● EXTRACT
The less influential transcription factors, which he terms “middle managers,” are less conservative and more likely to work cooperatively than their peers. Often these middle managers will co-regulate a gene, easing the flow of information in what would otherwise be “a bottleneck.”

There is less interaction between the top-level transcription factors and the bottom-level, least influential transcription factors than one would expect to happen by chance. The human genome is not egalitarian.

Gerstein and colleagues at the Sanger Center, the University of California at Santa Cruz, and Cold Spring Harbor Laboratory on Long Island also found about 12,000 pseudogenes—fossil genes dating back to our nonhuman ancestors—which at first glance appear to be dead. But it turns out that some pseudogenes, while they no longer code for proteins, are quite animated. “They’re very much on the edge between living and dead,” said Gerstein.

In some people, these pseudogenes are turned into actual genes. “What’s going on here? Is this a gene that’s being born?” he asked. Pseudogenes open a window on the history of our species. Some of these fossil genes may still be players in the regulatory network.

The impact on medicine

What will ENCODE mean for human health, and how soon will this genomic encyclopedia inform treatment? There is no easy answer to that critical question, according to Sherman Weissman, M.D., Sterling Professor of Genetics.

● TASK REQUIREMENTS
[1] Return the text of the passage on ENCODE between "The less influential" and "is not egalitarian.", inclusive.
[2] Resume the passage on ENCODE, beginning right after its final sentence.

● DATA SEGMENT
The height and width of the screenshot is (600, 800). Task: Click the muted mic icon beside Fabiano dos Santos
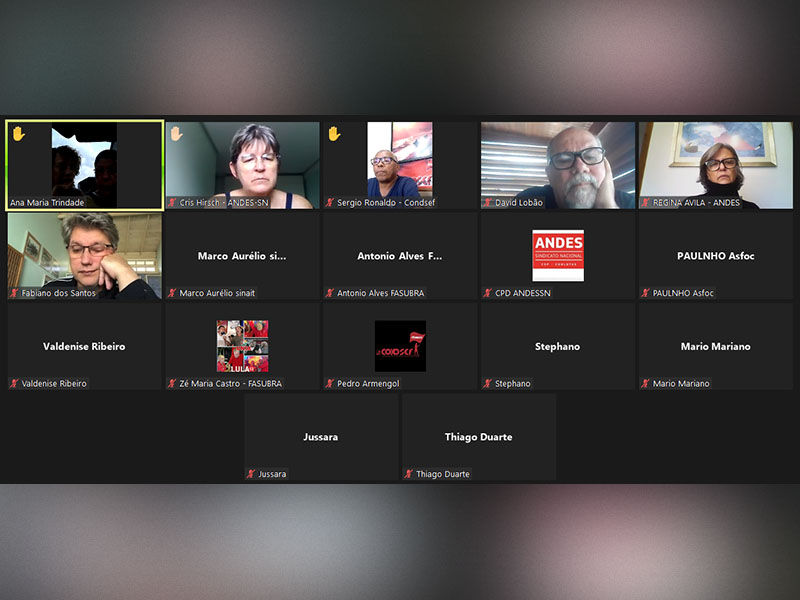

● SET OF ANSWERS
[1]
The less influential transcription factors, which he terms “middle managers,” are less conservative and more likely to work cooperatively than their peers. Often these middle managers will co-regulate a gene, easing the flow of information in what would otherwise be “a bottleneck.”

There is less interaction between the top-level transcription factors and the bottom-level, least influential transcription factors than one would expect to happen by chance. The human genome is not egalitarian.

[2]
“I grew up with the field,” said Weissman, whose research interests include genome-wide mapping of gene activity and chromosome structure in humans. Weissman contributed to ENCODE through collaborations with former Yale professor Michael Snyder, Ph.D., a leader in the field of functional genomics who is now at Stanford.

Knowing the molecular basis of a disease carries no guarantee that a cure is imminent. Linus Pauling, Ph.D., linked sickle cell disease to an abnormal protein in 1949, making it the first genetic disease for which the molecular basis was known. But, Weissman noted, there is still no cure for it. On the other hand, survival rates for chronic myelogenous leukemia are improving thanks to Gleevec, a drug based on oncogene study that received FDA approval in 2001. Weissman is optimistic that genetic information could lead to effective treatments for Alzheimer disease, which he terms “simpler than cancer.”

“We have so much data, and a very large part of it hasn’t been fully exploited,” he said. “We’re really bumping up against the ceiling in some practical ways.”

One of the project’s findings is that genetic changes linked to disease occur between genes in places where ENCODE has identified regulatory sites. It’s still not clear how variations in these areas contribute to disease. “Some people were surprised,” said Pazin, “that disease-linked genetic variants are not usually in protein-coding regions. We expect to find that many genetic changes causing a disorder are within regulatory regions, or switches, that affect how much protein is produced or when the protein is produced, rather than affecting the structure of the protein itself. The medical condition will occur because the gene is aberrantly turned on or turned off or abnormal amounts of the protein are made. Far from being junk DNA, this regulatory DNA clearly makes important contributions to human health and disease.”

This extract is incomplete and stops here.